Cara Napoli, ogni sera hai fatto fuoriuscire ritagli di uomini e donne di fede, di giovani che hanno edificato e continuano a riedificare un terreno che ha sete e che sente il bisogno di essere nutrito. Un Dio che entra nelle case, che cura e non teme di essere irriverente. Parole di giovani che riconoscono la terra e che coraggiosamente dicono “io resto” e si spendono per la loro città.

Cara Napoli, mi hai raccontato anche un po’ di Vangelo, uno stralcio ogni giorno. Donne che aspettano figli, chi vende tutto e spende 365 giorni all’anno per dar da mangiare ai poveri, un perdonare che va oltre i suoi limiti, un “oggi vengo a casa tua”, un assaporare quella convivialità fraterna a cui Gesù mai rinunciava e un “lasciate che i bambini vengano a me” che spesso ha portato a luoghi di mafia, corruzione e morte all’incontro dei più piccoli e alla condivisione di vite, spesso troppo impegnate a fare il male per guardare quanto bene può essere vissuto.

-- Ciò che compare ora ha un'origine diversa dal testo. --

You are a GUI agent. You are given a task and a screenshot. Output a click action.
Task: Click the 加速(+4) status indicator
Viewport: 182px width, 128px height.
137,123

Cara Napoli, sei piena di storie che in queste parole non si possono riassumere. Vorrei custodire questa frase: “La Cura è annuncio”. Una Cura che ho visto sgorgare dagli occhi di un anziano e che ha bagnato anche i nostri, un anziano grato di questa Cura. Una Cura di persone che avendola ricevuta non possono che riconsegnarla. Con questa immagine di Cura ti stringo forte Napoli, tu che alla fine hai un cuore che si lascia accogliere e cadere in un abbraccio di mamma.